>>

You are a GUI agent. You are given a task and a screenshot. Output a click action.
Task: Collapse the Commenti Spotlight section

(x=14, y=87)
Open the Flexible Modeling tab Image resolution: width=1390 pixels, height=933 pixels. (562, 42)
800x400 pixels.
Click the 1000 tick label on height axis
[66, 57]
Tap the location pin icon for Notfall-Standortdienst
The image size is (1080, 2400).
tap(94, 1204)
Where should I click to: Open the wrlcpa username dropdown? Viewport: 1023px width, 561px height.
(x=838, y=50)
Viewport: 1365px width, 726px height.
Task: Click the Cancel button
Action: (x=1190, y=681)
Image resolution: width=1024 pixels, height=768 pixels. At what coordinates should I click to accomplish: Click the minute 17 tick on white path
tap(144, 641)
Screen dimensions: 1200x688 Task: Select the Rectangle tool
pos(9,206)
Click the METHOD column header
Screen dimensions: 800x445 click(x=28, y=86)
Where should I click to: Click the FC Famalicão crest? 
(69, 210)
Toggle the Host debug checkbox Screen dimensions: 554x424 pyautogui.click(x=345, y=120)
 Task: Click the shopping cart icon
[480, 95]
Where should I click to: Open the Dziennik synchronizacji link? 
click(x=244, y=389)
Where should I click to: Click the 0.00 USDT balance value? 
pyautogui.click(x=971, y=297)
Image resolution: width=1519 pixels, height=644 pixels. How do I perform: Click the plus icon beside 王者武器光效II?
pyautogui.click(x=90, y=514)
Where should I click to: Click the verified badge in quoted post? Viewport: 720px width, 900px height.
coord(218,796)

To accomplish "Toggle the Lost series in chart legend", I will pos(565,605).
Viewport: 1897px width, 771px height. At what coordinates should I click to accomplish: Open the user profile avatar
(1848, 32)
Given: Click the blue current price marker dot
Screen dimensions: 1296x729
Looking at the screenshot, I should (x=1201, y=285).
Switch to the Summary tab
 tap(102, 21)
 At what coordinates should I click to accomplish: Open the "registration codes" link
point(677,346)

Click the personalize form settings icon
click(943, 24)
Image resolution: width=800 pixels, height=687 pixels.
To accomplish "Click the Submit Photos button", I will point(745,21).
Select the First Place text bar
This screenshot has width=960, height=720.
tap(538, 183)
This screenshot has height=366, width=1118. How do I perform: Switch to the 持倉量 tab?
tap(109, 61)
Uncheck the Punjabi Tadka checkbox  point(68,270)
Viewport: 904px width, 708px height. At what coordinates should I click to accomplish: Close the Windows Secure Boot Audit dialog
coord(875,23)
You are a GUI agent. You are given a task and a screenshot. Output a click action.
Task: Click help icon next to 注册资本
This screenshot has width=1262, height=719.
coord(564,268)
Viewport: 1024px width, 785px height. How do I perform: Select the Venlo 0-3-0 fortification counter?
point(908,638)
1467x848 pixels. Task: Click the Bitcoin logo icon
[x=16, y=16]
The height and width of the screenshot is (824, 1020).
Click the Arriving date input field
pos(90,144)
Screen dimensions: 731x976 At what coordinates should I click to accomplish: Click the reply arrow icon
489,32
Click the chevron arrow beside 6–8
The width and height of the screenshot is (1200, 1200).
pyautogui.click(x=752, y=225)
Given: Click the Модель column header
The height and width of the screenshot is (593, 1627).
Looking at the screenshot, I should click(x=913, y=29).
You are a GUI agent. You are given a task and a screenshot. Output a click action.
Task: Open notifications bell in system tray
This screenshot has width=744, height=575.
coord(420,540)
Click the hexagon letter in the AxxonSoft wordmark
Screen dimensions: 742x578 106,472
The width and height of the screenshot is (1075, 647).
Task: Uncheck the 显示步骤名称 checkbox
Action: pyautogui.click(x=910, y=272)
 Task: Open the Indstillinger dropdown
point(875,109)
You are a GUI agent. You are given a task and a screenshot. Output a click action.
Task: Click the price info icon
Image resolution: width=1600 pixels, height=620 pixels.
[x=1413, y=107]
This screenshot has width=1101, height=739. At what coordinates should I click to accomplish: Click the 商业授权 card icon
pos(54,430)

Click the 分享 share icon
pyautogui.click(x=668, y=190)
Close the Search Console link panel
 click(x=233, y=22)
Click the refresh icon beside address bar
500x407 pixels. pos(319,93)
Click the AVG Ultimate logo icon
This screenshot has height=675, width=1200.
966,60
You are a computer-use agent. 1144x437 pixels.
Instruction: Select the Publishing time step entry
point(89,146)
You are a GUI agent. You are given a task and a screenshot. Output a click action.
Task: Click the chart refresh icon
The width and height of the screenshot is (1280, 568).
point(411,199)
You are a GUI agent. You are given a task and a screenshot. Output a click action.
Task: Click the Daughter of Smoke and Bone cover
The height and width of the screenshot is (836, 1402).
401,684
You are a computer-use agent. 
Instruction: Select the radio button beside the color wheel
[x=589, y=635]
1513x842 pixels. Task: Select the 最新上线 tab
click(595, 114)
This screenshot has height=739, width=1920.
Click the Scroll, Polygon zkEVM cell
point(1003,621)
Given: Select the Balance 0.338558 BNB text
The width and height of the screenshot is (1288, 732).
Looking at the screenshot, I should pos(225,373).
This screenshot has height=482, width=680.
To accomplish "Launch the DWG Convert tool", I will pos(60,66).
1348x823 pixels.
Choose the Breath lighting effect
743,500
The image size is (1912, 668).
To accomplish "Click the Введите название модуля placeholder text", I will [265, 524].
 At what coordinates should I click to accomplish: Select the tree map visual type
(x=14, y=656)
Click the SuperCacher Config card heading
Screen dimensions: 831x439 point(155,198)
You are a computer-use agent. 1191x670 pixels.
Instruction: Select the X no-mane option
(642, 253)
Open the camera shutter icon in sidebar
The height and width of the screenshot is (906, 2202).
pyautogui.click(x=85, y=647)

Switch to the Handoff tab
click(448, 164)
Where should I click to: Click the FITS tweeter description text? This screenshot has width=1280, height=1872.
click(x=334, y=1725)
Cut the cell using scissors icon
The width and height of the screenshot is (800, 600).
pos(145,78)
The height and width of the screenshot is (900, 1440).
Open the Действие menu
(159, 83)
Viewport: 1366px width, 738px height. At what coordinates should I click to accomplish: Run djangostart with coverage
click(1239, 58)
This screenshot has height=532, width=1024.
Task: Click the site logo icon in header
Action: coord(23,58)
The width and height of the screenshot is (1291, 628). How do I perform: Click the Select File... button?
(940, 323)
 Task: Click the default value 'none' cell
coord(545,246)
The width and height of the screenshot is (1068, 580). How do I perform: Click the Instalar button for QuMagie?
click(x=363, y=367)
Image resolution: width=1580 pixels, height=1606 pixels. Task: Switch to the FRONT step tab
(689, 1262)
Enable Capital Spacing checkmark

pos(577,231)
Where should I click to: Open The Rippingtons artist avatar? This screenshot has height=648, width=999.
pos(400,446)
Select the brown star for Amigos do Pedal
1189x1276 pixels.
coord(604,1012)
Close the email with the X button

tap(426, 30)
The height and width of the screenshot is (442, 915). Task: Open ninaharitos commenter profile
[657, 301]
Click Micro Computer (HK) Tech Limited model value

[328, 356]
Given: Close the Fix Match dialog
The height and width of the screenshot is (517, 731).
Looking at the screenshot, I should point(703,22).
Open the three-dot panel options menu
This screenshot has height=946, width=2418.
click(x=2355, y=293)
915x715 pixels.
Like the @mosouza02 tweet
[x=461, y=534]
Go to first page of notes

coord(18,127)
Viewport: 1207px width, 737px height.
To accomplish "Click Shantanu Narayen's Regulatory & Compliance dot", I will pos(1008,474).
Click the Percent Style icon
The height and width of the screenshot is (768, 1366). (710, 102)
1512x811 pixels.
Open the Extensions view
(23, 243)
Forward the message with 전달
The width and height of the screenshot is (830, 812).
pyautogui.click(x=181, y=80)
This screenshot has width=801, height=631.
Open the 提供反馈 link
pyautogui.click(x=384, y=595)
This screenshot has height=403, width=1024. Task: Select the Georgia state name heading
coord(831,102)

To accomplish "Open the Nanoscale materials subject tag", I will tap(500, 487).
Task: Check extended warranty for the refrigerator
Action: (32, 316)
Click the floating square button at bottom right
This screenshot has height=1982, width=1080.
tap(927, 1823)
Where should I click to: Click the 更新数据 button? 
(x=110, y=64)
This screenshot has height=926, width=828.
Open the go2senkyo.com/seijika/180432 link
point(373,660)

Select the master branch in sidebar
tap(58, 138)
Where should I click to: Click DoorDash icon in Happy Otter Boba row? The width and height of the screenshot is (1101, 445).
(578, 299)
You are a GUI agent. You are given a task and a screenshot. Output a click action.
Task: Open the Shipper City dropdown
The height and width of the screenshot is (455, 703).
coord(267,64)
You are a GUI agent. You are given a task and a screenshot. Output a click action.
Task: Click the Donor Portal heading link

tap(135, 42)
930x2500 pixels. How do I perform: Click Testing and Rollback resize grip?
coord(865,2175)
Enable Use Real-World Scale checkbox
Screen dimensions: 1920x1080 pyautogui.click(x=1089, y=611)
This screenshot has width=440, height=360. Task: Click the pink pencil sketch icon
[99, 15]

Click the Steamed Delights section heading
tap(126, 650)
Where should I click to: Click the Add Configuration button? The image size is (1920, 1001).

<<

### TASK PROMPT
Copy each line from the records above that includes the string "Toggle".

### SOLVED PROBLEM
Toggle the Host debug checkbox Screen dimensions: 554x424 pyautogui.click(x=345, y=120)
To accomplish "Toggle the Lost series in chart legend", I will pos(565,605).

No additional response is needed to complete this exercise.